## 課題文
★ ★ ★ ★ ★

「変化の激しい時代になった」のは本当か
最近は、未来が予測できない、変化の激しい時代になったとよく言われるようになった。
たしかに、1988年に商用化がはじまり1990年代後半から一気に普及して世界を変えたインターネットや、2000年代に入ってから新興国にも一気に普及した携帯電話ネットワーク、2007年に発売されたiPhoneに始まるスマホが現在では年間10億台以上出荷されていることなど、誰が予測できただろう。
一方で、世界を巻き込むような戦争は1945年以来80年近く起きておらず、1929年に始まった世界恐慌のような世の中が失業者で溢れるような混乱も起きていない。
医療環境を考えても、「世界子ども白書2023」によれば2021年の世界の新生児死亡率は1000人あたり世界平均で18だが、日本では1だ。
平均寿命も日本では1955年に男性で63.6歳、女性で67.75歳だったものが、2023年時点では男性が81.05歳、女性が87.09歳となっている。
厚生労働省が毎年発表している「簡易生命表」の令和4(2022)年版を見ると、男性では64歳までは死亡率が1%を下回り、死亡率が10%を超えるのは、87歳以降だ。
今ほど予測可能性が高い時代はない
保険制度が整備されたことで、突然の病気や事故などで生活が破綻するようなことも少なくなって、失業や病気で収入が減っても一定の社会保障制度が機能するようにもなっている。
日本ではGAFAは生まれなかったが製造業は生き残り、アメリカのような中間層の崩壊も、絶望死のような社会問題も起きていない。
また、AIの発展によりさまざまな事象が予測可能になり、特定のコンビニのお弁当の売り上げからアメリカ大統領選挙の結果まで、かなりの精度で予測できるようになっている。
これらは、実は今ほど予測可能性が高い時代はないことを示唆している。
生まれれば、若くして死ぬ可能性は低く、生きている間に社会が大混乱する可能性も低く、大学に行った場合の生涯年収の予測も大きくはずれない。
世界や日本の将来を予測することは難しく、来年の選挙の結果の予想も当たらないが、来年の自分の生活はかなり正確に予測できる。その予測とは、来年の今日は、だいたい今日と同じ、だ。個々人にとっての未来は、おおむね今日の延長にある。
そして、日本では、まだまだ新卒一括採用と年功序列と終身雇用は根強く生き残っていて、失業率も低く、不動産価格についても1990年頃にバブル崩壊が一度だけあったが、その後は持ち直している。
だとすれば、自分の子どもに、オオタニやビヨンセのような才能があると思って、その才能に賭ける自信があるのでなければ、住む場所を慎重に考えることを含めて、子どもの学力を高める努力をすることは、子どもの将来の選択肢と成功確率を高めるだろう。

★ ★ ★ ★ ★

## データ抜粋
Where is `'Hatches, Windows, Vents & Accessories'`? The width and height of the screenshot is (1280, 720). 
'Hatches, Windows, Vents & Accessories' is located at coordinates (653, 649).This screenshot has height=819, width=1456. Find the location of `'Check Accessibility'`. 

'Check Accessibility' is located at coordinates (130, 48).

★ ★ ★ ★ ★

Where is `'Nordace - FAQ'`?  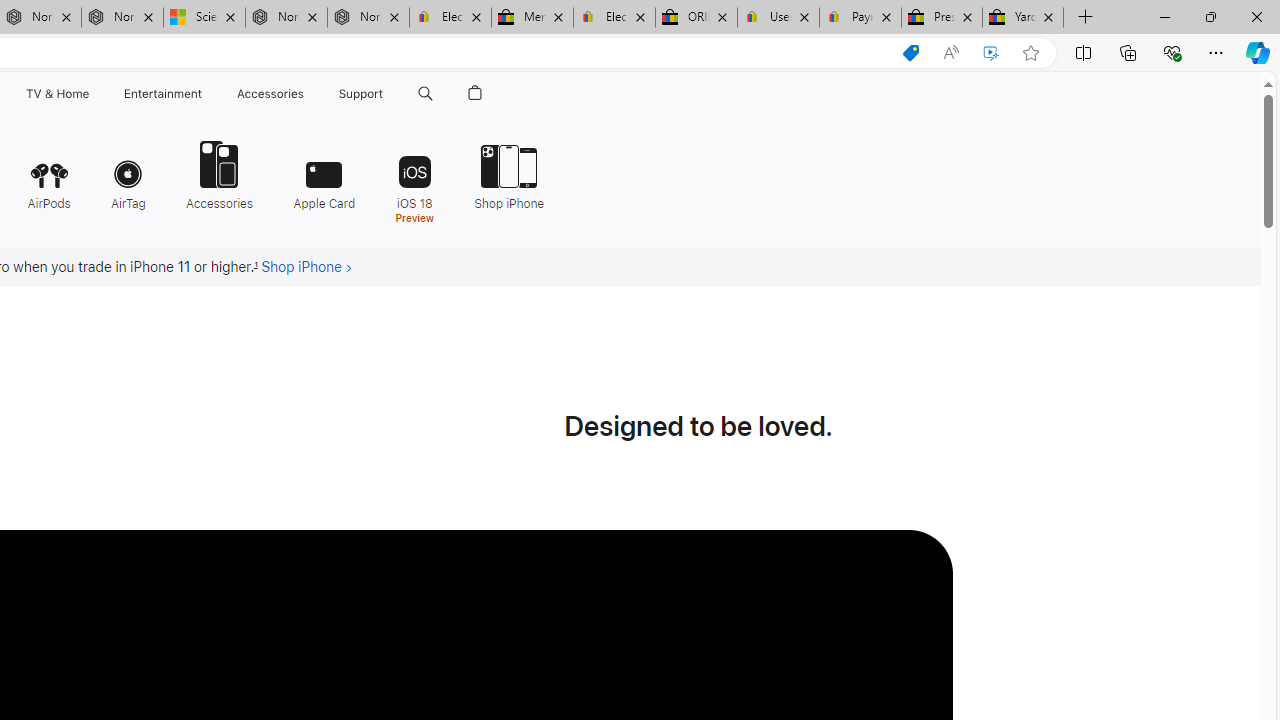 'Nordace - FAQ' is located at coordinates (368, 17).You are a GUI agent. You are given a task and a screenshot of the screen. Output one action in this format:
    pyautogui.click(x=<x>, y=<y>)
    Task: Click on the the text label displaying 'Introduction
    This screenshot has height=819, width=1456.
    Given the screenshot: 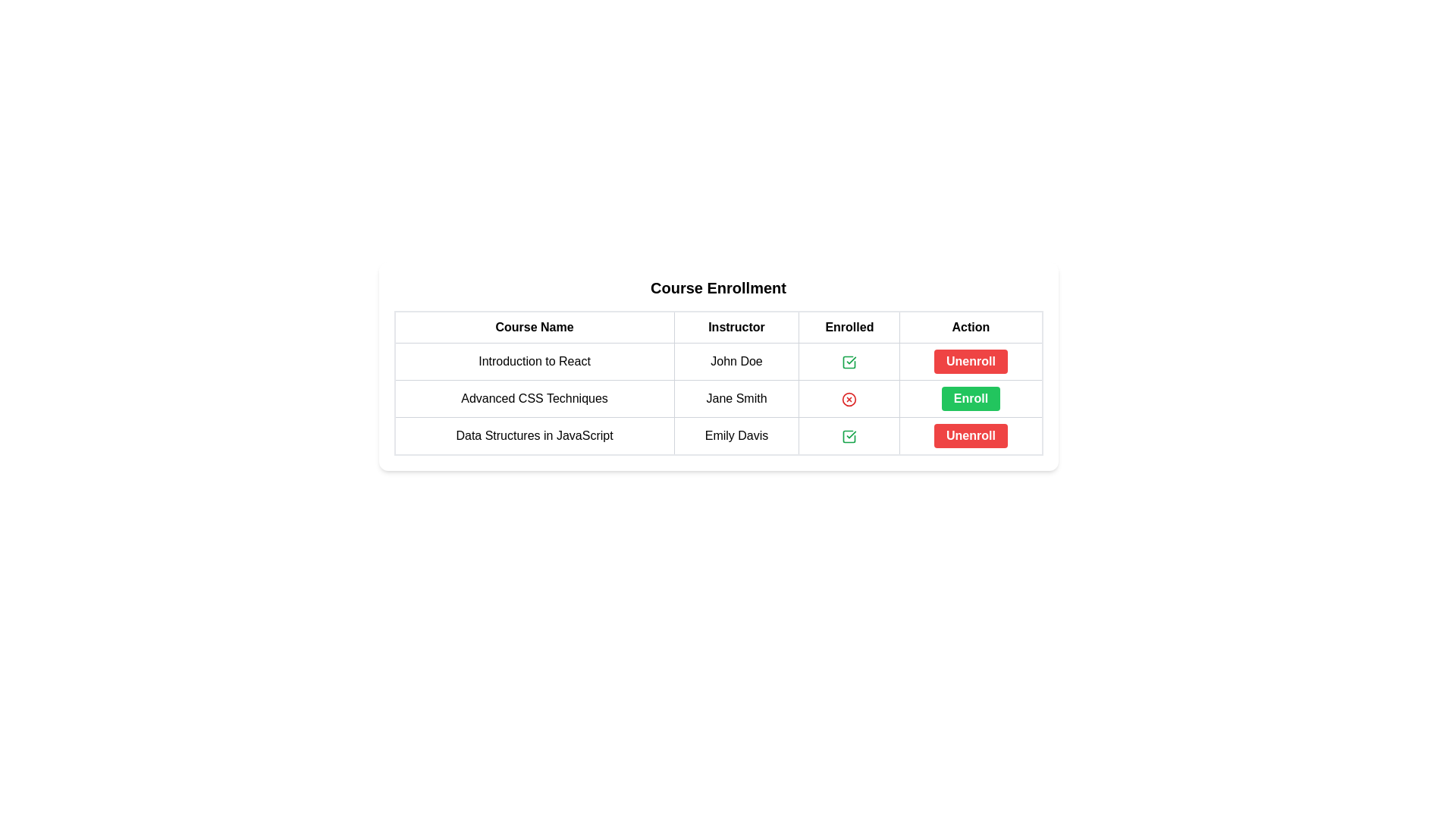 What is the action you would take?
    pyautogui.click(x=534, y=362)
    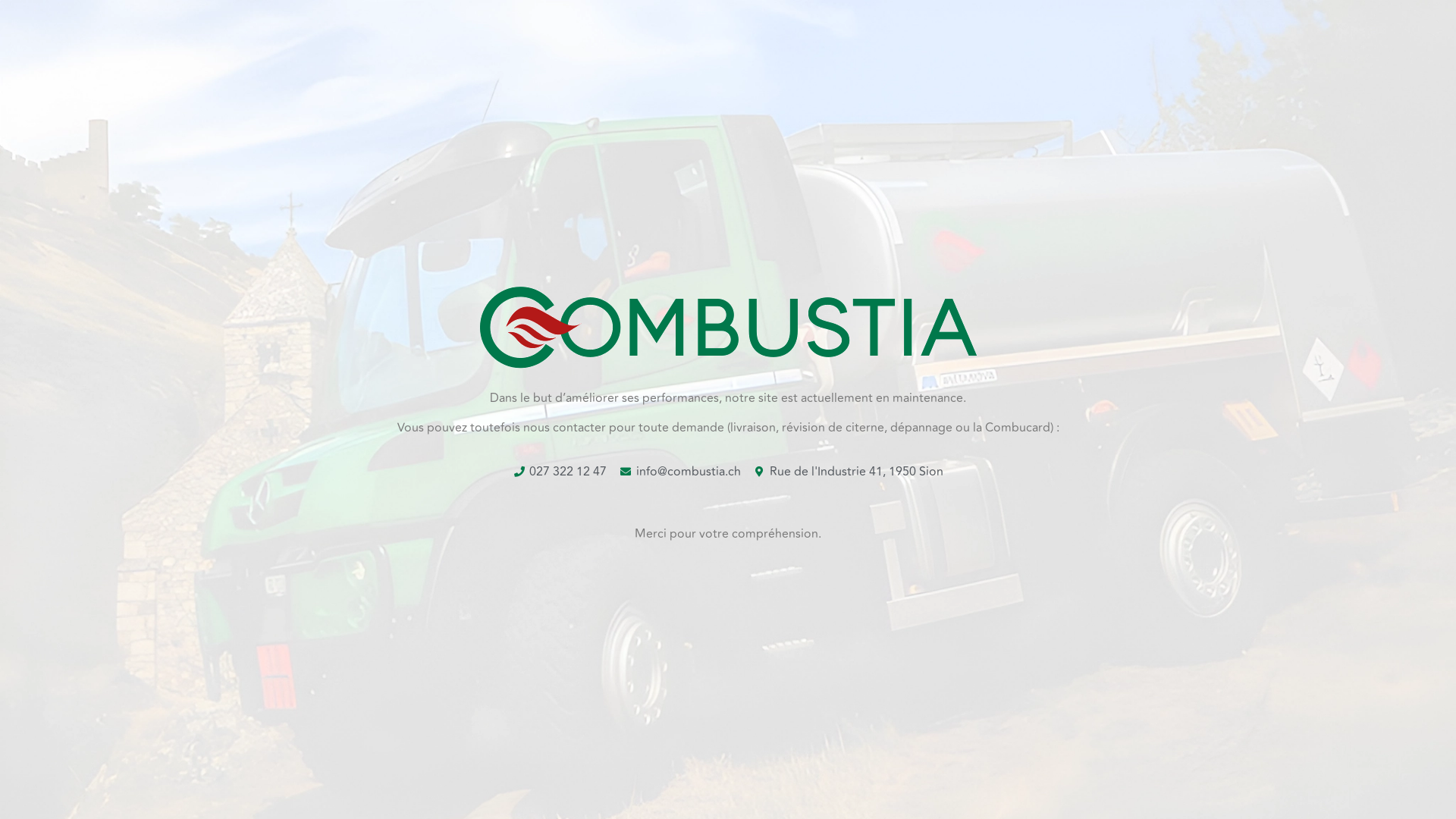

★ ★ ★ ★ ★

## 課題の目的
課題文のうち、「たしかに、1988年に商用化」から「うな社会問題も起きていない。」までの部分を、一字一句変えずに書き写してください。

## 問題の解答
たしかに、1988年に商用化がはじまり1990年代後半から一気に普及して世界を変えたインターネットや、2000年代に入ってから新興国にも一気に普及した携帯電話ネットワーク、2007年に発売されたiPhoneに始まるスマホが現在では年間10億台以上出荷されていることなど、誰が予測できただろう。
一方で、世界を巻き込むような戦争は1945年以来80年近く起きておらず、1929年に始まった世界恐慌のような世の中が失業者で溢れるような混乱も起きていない。
医療環境を考えても、「世界子ども白書2023」によれば2021年の世界の新生児死亡率は1000人あたり世界平均で18だが、日本では1だ。
平均寿命も日本では1955年に男性で63.6歳、女性で67.75歳だったものが、2023年時点では男性が81.05歳、女性が87.09歳となっている。
厚生労働省が毎年発表している「簡易生命表」の令和4(2022)年版を見ると、男性では64歳までは死亡率が1%を下回り、死亡率が10%を超えるのは、87歳以降だ。
今ほど予測可能性が高い時代はない
保険制度が整備されたことで、突然の病気や事故などで生活が破綻するようなことも少なくなって、失業や病気で収入が減っても一定の社会保障制度が機能するようにもなっている。
日本ではGAFAは生まれなかったが製造業は生き残り、アメリカのような中間層の崩壊も、絶望死のような社会問題も起きていない。